With the price of Brent nudging $80/barrel and Goldman Sachs already talking of $ 90/barrel, the Indian economy is in for tough times. The Evergrande issue has turned out to be less of a problem than anticipated. It has not really slowed down the increase in energy prices so far; the consensus appears to be the world economy will continue on its recovery path and that the demand for oil will only go up.
Unless the trend reverses, prices of auto fuel in India—now over Rs 100/litre in several cities—are likely to remain elevated. This will reflect in retail inflation soon enough; for the moment, the slight fall in food inflation has helped rein in the headline numbers. Should consumer inflation continue to hover close to 6%—the upper end of the 4-6% tolerance band—RBI will find it difficult to justify its current accommodative stance for too long.
In January 2020, before the pandemic, the price of Indian crude was $64/barrel and petrol cost Rs 75/litre in Delhi. In April, the crude price dropped to $20/barrel, but the petrol price came down to just Rs 70/litre. In July, this year prices of crude oil had moved to $73.50/barrel following which the petrol price crossed Rs 100 a litre. The 15% increase in the price of crude oil has translated into an almost 33% increase in price of petrol.
While the fiscal compulsions are, no doubt, overwhelming, with the recovery gaining momentum and tax collections robust, the government should take steps to rein in prices of auto fuel. GST collections have been robust and are expected to average Rs 1.15 lakh crore a month. Direct tax collections have surpassed all expectations, having risen 47% year-on-year to Rs 6.45 lakh crore as of September 22, with net collections having risen 74% to Rs 5.7 lakh crore.
The Centre and the states together earned Rs 6.35 lakh crore in revenues from all fuel products in FY21 at a time when overall consumption declined by 9.1%. The Centre levies a specific rate currently, Rs 31.80/litre for diesel and Rs 32.90/litre for petrol; states impose a VAT which is ad valorem and so any increase in prices means more revenues.
The high levies petrol and diesel could dampen the demand for vehicles. While high fuel costs justify the move to electric vehicles (EVs), the auto industry needs to be supported until the EV infrastructure is in place. The costs of owning an ICE vehicle have risen sharply over the past few years on account of regulatory, safety and technology changes.

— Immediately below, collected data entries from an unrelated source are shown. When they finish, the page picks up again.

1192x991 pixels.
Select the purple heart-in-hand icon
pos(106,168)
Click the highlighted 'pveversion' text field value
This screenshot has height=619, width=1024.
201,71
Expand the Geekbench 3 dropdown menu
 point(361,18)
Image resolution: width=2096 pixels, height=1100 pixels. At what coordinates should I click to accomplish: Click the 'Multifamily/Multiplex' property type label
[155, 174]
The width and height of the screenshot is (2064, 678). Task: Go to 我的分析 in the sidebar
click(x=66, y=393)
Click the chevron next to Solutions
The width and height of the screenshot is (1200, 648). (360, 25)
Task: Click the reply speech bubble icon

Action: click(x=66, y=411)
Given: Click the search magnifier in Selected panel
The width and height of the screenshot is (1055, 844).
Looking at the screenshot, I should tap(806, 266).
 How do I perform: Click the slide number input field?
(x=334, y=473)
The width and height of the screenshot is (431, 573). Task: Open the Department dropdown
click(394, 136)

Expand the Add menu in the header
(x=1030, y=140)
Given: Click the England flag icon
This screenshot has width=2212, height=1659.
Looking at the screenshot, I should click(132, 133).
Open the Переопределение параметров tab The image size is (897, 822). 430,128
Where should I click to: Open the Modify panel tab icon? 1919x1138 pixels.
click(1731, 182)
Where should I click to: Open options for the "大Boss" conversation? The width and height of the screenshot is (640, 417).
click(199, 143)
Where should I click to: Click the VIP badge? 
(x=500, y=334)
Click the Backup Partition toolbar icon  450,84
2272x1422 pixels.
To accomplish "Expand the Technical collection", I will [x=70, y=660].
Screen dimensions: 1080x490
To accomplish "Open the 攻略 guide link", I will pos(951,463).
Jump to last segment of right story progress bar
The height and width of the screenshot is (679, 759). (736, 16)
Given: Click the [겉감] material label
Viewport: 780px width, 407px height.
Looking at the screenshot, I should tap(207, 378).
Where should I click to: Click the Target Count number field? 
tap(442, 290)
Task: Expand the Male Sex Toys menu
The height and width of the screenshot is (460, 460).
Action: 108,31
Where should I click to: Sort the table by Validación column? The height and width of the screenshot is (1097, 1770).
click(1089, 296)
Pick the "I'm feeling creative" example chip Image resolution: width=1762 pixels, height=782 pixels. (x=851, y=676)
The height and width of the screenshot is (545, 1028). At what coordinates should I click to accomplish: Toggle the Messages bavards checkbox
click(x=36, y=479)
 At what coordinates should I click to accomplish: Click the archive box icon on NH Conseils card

Apart from the direct impact of the high prices, the cascading impact of fuel prices also hurts consumers. As this newspaper has pointed out, the impact of servicing the legacy oil bonds, relative to the revenues now being generated, is not exactly debilitating. The total repayment obligations are just about Rs 1.43 lakh crore over a 10-year-period starting FY15. Assuming the current assorted levies on fuels remain unchanged until FY24, the government would make an estimated Rs 14.3 lakh crore in revenues after paying off the loans. The government must work harder to meet its disinvestment and strategic sales targets and look to mobilise revenues from other sources so that it can lower levies on fuel.